Pixel coordinate grounding data
= Beginning of Section =

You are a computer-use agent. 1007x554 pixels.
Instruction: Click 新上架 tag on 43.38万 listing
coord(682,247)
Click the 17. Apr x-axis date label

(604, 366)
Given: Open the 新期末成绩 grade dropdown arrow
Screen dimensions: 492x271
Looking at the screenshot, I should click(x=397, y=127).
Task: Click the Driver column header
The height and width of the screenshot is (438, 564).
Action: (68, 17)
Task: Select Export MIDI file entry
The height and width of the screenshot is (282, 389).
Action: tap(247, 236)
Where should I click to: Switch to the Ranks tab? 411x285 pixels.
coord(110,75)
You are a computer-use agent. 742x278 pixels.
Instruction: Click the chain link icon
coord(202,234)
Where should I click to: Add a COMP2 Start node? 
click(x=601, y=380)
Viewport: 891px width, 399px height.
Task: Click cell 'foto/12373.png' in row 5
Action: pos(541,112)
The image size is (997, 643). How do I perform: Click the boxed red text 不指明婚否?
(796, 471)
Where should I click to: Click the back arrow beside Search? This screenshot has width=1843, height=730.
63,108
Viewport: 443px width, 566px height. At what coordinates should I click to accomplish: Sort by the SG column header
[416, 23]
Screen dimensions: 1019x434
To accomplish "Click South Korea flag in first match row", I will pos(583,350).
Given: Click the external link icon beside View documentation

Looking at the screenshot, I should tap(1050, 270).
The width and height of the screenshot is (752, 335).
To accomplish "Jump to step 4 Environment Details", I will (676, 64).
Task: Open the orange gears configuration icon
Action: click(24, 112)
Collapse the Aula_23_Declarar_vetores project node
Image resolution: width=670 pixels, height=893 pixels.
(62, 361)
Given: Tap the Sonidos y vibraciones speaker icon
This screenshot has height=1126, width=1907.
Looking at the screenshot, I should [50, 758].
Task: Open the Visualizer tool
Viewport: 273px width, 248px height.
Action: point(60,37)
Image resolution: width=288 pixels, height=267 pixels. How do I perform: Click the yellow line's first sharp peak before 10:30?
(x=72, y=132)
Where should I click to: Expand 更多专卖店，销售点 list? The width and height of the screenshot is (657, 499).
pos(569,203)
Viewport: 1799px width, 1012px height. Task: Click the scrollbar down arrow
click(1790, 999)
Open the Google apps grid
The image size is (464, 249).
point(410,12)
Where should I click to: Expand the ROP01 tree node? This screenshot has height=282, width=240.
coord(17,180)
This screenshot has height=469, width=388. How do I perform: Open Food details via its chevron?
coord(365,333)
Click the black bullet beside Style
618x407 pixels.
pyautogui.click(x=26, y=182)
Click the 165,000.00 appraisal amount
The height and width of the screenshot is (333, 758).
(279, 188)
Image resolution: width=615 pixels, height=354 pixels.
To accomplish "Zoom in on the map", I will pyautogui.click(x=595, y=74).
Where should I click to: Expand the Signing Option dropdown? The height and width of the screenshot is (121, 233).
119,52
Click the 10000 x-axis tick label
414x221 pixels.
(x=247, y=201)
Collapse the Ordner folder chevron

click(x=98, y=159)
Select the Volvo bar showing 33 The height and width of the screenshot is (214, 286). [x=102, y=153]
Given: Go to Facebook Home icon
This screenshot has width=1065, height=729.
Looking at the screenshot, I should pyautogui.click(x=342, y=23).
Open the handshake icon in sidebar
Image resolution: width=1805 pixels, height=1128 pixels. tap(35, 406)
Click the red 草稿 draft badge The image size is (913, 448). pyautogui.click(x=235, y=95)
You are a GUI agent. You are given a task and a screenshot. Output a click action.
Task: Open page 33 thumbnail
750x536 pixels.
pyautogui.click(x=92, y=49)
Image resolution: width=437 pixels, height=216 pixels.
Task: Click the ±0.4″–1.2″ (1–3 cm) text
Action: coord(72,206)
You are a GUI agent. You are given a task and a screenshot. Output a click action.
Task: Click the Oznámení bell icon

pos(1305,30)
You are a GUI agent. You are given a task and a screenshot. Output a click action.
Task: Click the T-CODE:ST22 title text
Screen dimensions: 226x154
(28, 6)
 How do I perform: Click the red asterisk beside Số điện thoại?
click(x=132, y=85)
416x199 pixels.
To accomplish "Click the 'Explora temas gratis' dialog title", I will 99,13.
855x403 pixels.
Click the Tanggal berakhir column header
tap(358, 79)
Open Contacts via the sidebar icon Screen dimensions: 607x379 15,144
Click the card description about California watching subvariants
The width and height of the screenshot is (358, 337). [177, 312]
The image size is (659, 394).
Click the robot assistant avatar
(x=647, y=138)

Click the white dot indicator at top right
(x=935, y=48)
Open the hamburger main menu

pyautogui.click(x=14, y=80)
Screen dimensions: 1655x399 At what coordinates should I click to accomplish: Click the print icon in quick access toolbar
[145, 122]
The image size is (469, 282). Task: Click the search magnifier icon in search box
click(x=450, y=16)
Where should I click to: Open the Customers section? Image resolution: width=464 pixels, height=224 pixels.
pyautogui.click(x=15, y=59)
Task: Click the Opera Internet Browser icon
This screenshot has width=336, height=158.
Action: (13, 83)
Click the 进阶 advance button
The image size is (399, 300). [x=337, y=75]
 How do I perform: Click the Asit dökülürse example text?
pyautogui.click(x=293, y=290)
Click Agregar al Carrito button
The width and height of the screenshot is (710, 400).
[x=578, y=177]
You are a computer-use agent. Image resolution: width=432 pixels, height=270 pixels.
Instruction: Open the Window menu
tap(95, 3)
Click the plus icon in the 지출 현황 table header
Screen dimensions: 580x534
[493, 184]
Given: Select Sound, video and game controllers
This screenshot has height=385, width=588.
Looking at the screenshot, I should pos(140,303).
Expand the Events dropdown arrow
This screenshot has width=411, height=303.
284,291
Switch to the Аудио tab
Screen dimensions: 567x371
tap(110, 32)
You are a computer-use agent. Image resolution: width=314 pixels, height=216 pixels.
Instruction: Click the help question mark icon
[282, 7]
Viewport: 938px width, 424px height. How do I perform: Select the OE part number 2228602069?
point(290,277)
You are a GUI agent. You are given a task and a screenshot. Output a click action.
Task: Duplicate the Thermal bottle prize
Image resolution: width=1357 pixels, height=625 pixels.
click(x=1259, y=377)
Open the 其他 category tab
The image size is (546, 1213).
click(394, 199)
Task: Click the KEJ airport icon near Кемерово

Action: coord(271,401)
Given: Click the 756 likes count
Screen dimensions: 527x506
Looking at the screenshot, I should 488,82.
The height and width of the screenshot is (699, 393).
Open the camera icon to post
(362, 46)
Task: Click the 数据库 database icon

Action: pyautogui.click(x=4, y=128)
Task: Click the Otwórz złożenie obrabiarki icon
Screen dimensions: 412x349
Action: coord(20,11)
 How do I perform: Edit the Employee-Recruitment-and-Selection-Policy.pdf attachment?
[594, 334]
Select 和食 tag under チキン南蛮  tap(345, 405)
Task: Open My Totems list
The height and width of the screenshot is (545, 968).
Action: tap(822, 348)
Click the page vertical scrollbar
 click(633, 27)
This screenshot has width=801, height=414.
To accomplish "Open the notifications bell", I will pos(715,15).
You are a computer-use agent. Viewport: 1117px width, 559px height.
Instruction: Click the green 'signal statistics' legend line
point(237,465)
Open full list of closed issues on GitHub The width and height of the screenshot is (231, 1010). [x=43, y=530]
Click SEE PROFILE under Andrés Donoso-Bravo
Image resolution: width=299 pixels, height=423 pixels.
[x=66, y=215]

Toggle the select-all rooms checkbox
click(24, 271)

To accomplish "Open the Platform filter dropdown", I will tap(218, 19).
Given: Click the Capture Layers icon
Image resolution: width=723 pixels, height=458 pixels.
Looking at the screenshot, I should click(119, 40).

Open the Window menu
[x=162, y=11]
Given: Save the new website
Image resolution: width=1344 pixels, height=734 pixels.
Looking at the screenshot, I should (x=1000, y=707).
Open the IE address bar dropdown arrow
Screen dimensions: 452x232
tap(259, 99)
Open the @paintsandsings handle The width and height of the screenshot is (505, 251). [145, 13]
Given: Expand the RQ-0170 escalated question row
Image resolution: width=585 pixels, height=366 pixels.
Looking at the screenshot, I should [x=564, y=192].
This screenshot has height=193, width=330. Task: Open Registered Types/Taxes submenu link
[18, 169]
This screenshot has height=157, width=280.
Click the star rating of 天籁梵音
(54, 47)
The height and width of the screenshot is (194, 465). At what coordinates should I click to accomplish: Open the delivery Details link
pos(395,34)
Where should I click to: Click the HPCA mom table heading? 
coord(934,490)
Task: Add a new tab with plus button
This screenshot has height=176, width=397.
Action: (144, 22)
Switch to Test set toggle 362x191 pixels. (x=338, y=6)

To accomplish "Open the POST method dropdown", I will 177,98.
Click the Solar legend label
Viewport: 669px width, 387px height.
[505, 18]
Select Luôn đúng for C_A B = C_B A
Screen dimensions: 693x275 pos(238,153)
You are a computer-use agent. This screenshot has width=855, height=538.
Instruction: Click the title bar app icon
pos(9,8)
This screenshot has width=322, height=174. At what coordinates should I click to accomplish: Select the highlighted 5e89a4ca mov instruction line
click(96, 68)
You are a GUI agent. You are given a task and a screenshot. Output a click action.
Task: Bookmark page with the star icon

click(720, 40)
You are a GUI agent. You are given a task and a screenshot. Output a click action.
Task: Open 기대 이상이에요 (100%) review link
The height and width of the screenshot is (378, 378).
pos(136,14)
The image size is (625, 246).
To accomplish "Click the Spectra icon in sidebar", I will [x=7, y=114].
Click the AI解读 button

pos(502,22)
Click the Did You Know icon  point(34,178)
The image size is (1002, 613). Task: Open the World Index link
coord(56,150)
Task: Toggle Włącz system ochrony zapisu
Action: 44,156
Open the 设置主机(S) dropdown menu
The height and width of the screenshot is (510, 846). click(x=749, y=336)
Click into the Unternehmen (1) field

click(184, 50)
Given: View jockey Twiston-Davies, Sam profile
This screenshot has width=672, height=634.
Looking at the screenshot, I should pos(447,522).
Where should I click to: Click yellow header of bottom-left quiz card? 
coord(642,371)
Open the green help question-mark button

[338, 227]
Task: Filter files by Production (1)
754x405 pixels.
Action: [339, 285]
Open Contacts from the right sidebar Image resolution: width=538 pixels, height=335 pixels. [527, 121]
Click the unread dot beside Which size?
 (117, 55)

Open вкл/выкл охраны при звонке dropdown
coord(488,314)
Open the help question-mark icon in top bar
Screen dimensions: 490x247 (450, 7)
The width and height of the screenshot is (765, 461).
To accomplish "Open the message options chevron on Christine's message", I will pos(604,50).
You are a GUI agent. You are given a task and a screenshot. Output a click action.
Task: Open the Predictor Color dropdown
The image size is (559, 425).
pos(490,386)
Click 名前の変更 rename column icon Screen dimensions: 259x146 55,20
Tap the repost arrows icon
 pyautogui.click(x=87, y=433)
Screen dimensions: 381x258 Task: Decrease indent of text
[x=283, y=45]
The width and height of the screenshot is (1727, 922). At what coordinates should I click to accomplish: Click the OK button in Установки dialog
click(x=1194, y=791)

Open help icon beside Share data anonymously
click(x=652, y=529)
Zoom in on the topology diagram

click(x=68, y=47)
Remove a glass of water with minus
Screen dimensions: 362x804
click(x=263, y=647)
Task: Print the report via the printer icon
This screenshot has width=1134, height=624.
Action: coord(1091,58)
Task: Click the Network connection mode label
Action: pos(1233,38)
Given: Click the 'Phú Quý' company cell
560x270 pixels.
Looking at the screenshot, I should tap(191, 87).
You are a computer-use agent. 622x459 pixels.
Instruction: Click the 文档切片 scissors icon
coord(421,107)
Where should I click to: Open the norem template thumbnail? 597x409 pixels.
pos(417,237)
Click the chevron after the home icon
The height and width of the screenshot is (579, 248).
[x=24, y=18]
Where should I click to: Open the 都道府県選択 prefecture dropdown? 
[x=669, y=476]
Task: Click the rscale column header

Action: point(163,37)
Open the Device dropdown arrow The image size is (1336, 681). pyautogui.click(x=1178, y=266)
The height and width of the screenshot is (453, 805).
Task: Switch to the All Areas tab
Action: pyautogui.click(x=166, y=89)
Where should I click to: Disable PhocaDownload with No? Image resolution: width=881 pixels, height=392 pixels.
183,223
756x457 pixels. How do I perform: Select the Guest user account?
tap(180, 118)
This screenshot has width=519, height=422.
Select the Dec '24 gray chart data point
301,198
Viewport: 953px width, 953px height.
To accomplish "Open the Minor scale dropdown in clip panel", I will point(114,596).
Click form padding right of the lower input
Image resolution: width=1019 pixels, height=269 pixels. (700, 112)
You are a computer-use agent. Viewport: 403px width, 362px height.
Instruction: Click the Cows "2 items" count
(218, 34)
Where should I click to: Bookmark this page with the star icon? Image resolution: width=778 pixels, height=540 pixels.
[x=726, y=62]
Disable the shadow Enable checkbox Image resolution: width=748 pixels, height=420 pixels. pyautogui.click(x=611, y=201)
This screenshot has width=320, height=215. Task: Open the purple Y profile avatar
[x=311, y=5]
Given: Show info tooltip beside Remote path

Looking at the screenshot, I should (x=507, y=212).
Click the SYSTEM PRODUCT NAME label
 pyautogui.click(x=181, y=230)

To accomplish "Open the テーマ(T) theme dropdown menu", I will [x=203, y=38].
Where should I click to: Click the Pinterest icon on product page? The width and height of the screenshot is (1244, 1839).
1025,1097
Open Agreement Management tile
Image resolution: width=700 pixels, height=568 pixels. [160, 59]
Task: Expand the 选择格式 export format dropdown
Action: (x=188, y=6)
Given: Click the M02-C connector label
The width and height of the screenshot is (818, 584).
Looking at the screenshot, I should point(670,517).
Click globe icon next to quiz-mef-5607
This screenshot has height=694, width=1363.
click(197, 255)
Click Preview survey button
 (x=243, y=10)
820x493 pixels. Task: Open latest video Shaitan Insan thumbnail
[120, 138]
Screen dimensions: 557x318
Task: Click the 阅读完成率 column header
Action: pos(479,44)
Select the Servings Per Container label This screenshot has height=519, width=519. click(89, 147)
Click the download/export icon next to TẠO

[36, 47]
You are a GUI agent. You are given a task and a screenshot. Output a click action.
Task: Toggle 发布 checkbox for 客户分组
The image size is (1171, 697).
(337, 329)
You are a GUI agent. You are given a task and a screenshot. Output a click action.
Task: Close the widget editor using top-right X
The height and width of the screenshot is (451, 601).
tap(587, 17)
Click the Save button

= End of Section =

From the records above, retype only the lines starting at the line that contains "Where should I click to: Click the Pinterest" and ending at the line that contains "Task: Close the", both included.

> PROBLEM SOLUTION
Where should I click to: Click the Pinterest icon on product page? The width and height of the screenshot is (1244, 1839).
1025,1097
Open Agreement Management tile
Image resolution: width=700 pixels, height=568 pixels. [160, 59]
Task: Expand the 选择格式 export format dropdown
Action: (x=188, y=6)
Given: Click the M02-C connector label
The width and height of the screenshot is (818, 584).
Looking at the screenshot, I should point(670,517).
Click globe icon next to quiz-mef-5607
This screenshot has height=694, width=1363.
click(197, 255)
Click Preview survey button
 (x=243, y=10)
820x493 pixels. Task: Open latest video Shaitan Insan thumbnail
[120, 138]
Screen dimensions: 557x318
Task: Click the 阅读完成率 column header
Action: pos(479,44)
Select the Servings Per Container label This screenshot has height=519, width=519. click(89, 147)
Click the download/export icon next to TẠO

[36, 47]
You are a GUI agent. You are given a task and a screenshot. Output a click action.
Task: Toggle 发布 checkbox for 客户分组
The image size is (1171, 697).
(337, 329)
You are a GUI agent. You are given a task and a screenshot. Output a click action.
Task: Close the widget editor using top-right X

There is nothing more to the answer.